Mitigating Memorization in Language Models

ICLR 2025 Spotlight Paper Link to Paper

Language models (LMs) can “memorize” information, i.e., encode training data in their weights in such a way that inference-time queries can lead to verbatim regurgitation of that data. This ability to extract training data can be problematic, for example, when data are private or sensitive. In this work, we investigate methods to mitigate memorization: three regularizer-based, three finetuning-based, and eleven machine unlearning-based methods, with five of the latter being new methods that we introduce. We also introduce TinyMem, a suite of small, computationally-efficient LMs for the rapid development and evaluation of memorization-mitigation methods. We demonstrate that the mitigation methods that we develop using TinyMem can successfully be applied to production-grade LMs, and we determine via experiment that: regularizer-based mitigation methods are slow and ineffective at curbing memorization; fine-tuning-based methods are effective at curbing memorization, but overly expensive, especially for retaining higher accuracies; and unlearning-based methods are faster and more effective, allowing for the precise localization and removal of memorized information from LM weights prior to inference.
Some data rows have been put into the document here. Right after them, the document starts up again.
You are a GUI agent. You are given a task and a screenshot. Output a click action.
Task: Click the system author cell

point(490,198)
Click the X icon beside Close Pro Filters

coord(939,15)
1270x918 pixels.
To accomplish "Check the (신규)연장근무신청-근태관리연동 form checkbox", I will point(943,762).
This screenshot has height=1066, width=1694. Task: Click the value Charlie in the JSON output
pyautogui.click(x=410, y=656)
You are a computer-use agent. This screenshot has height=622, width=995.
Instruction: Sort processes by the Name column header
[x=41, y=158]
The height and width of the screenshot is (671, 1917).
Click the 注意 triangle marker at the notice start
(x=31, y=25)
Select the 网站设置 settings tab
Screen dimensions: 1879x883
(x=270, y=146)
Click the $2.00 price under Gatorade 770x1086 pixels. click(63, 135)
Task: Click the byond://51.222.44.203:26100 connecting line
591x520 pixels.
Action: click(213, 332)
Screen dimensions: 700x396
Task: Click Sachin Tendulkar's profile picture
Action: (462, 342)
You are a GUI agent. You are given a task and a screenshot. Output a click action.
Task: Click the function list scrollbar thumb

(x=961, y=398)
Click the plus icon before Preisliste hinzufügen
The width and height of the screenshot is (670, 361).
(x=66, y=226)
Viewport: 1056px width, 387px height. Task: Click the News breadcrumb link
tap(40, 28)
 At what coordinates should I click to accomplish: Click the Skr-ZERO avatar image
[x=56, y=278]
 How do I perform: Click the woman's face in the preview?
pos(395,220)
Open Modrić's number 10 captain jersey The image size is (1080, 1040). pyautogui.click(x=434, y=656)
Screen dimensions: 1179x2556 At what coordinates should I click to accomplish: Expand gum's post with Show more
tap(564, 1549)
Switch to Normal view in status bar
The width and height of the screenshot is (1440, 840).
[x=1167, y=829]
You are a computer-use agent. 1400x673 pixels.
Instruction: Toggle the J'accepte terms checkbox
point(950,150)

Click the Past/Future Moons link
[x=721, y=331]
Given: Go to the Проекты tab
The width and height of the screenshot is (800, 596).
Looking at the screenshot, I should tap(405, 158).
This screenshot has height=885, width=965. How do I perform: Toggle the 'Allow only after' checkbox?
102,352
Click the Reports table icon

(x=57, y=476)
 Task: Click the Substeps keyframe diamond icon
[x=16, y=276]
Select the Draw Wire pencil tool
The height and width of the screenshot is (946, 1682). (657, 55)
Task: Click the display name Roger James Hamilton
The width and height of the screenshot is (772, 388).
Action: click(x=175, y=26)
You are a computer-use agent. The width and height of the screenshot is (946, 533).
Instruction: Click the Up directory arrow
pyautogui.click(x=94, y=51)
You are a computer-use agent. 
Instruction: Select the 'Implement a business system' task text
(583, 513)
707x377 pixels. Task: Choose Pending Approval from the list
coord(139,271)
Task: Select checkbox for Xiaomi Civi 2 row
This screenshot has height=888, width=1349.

We show, in particular, that our proposed unlearning method BalancedSubnet outperforms other mitigation methods at removing memorized information while preserving performance on target tasks.

Loss landscapes for the Pythia 2.8B model. (a) Original model's landscape; model has memorized content. (b) Well edited model's landscape using BalancedSubnet with well configured hyper parameters (HPs); reduced memorization & preserved model performance. (c) Badly edited model's landscape using Subnet with poorly configured HPs; reduced memorization but did not preserve model performance. While the good edit does not appear to change the landscape much, the bad edit drastically changes the loss landscape.

We give a high-level overview of the code structure in this repository below. More detailed READMEs can be found in every subdirectory with pointers to any external repos we utilized or took inspiration from. If there are any questions or concerns, please feel free to open a github issue or email [email protected].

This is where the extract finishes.